L’article 9, paragraphe 2, sous h), et l’article 6, paragraphe 1, du règlement 2016/679 doivent être interprétés en ce sens qu’un traitement de données concernant la santé fondé sur cette première disposition doit, afin d’être licite, non seulement respecter les exigences découlant de celle‑ci, mais aussi remplir au moins l’une des conditions de licéité énoncées à cet article 6, paragraphe 1.

CJUE1 octobre 2019CJUE, grande chambre, 1 octobre 2019, Planet49, C-673/17(source)

Cookies Consentement de la personne concernée – Déclaration de consentement au moyen d'une case pré‑cochée par défaut – Exclusion, que les informations stockées ou consultées soient des données à caractère personnel ou non

Le consentement à l'utilisation de cookies en ligne obtenu par le biais d'une case pré‑cochée n'est pas valablement recueilli, sans qu'ait d'incidence la circonstance que les informations stockées ou consultées par ce biais constituent ou non des données à caractère personnel.

L'article 2, sous f), et l'article 5, paragraphe 3, de la directive 2002/58/CE du Parlement européen et du Conseil, du 12 juillet 2002 dite directive vie privée et communications électroniques, telle que modifiée par la directive 2009/136/CE du Parlement européen et du Conseil, du 25 novembre 2009, lus conjointement avec l'article 2, sous h), de la directive 95/46/CE du Parlement européen et du Conseil, du 24 octobre 1995, ainsi qu'avec l'article 4, point 11, et l'article 6, paragraphe 1, sous a), du RGPD doivent être interprétés en ce sens que le consentement visé à ces dispositions n'est pas valablement donné lorsque le stockage d'informations ou l'accès à des informations déjà stockées dans l'équipement terminal de l'utilisateur d'un site Internet, par l'intermédiaire de cookies, est autorisé au moyen d'une case cochée par défaut que cet utilisateur doit décocher pour refuser de donner son consentement.

L'article 2, sous f), et l'article 5, paragraphe 3, de la directive 2002/58, telle que modifiée par la directive 2009/136, lus conjointement avec l'article 2, sous h), de la directive 95/46 ainsi qu'avec l'article 4, point 11, et l'article 6, paragraphe 1, sous a), du règlement 2016/679 ne doivent pas être interprétés différemment selon que les informations stockées ou consultées dans l'équipement terminal de l'utilisateur d'un site Internet constituent ou non des données à caractère personnel, au sens de la directive 95/46/CE et du RGPD.

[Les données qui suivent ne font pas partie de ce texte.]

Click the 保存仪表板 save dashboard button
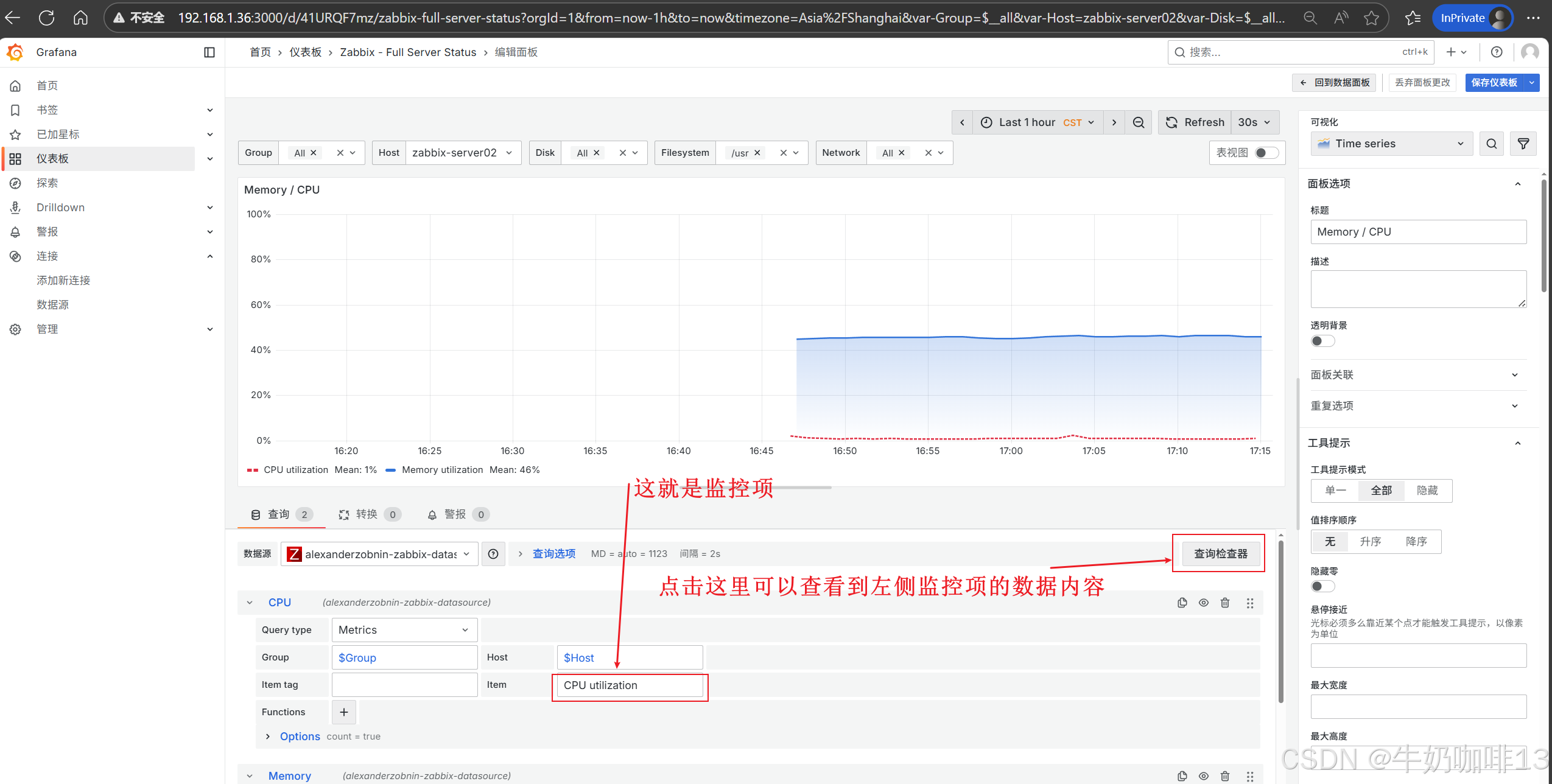 (1494, 83)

CJUE29 juillet 2019CJUE, 29 juillet 2019, Fashion ID, C-40/17(source)

Gestionnaire d'un site internet équipé du bouton « j’aime » de Facebook Responsabilité conjointe – Consentement uniquement recueilli par le gestionnaire et obligation d’information pesant sur lui pour le traitement dont il détermine les finalités

L’article 2, sous h), et l’article 7, sous a), de la directive 95/46/CE doivent être interprétés en ce sens que, lorsque le gestionnaire d’un site internet insère sur ledit site un module social permettant au navigateur du visiteur de ce site de solliciter des contenus du fournisseur dudit module et de transmettre à cet effet audit fournisseur des données à caractère personnel du visiteur (bouton « j’aime » de Facebook), ce site, comme le réseau social, doit être regardé comme co‑responsable du traitement consistant dans le recueil et la transmission à Facebook de données à caractère personnel des visiteurs du site. Pour que ce traitement soit licite au titre du consentement, celui-ci doit être recueilli par ce gestionnaire uniquement en ce qui concerne l’opération ou l’ensemble des opérations de traitement des données à caractère personnel dont ledit gestionnaire détermine les finalités et les moyens.

En outre, l’article 10 de cette directive doit être interprété en ce sens que, dans une telle situation, l’obligation d’information prévue par cette disposition pèse également sur ledit gestionnaire; l’information que ce dernier doit fournir à la personne concernée ne devant toutefois porter que sur l’opération ou l’ensemble des opérations de traitement des données à caractère personnel dont il détermine les finalités et les moyens.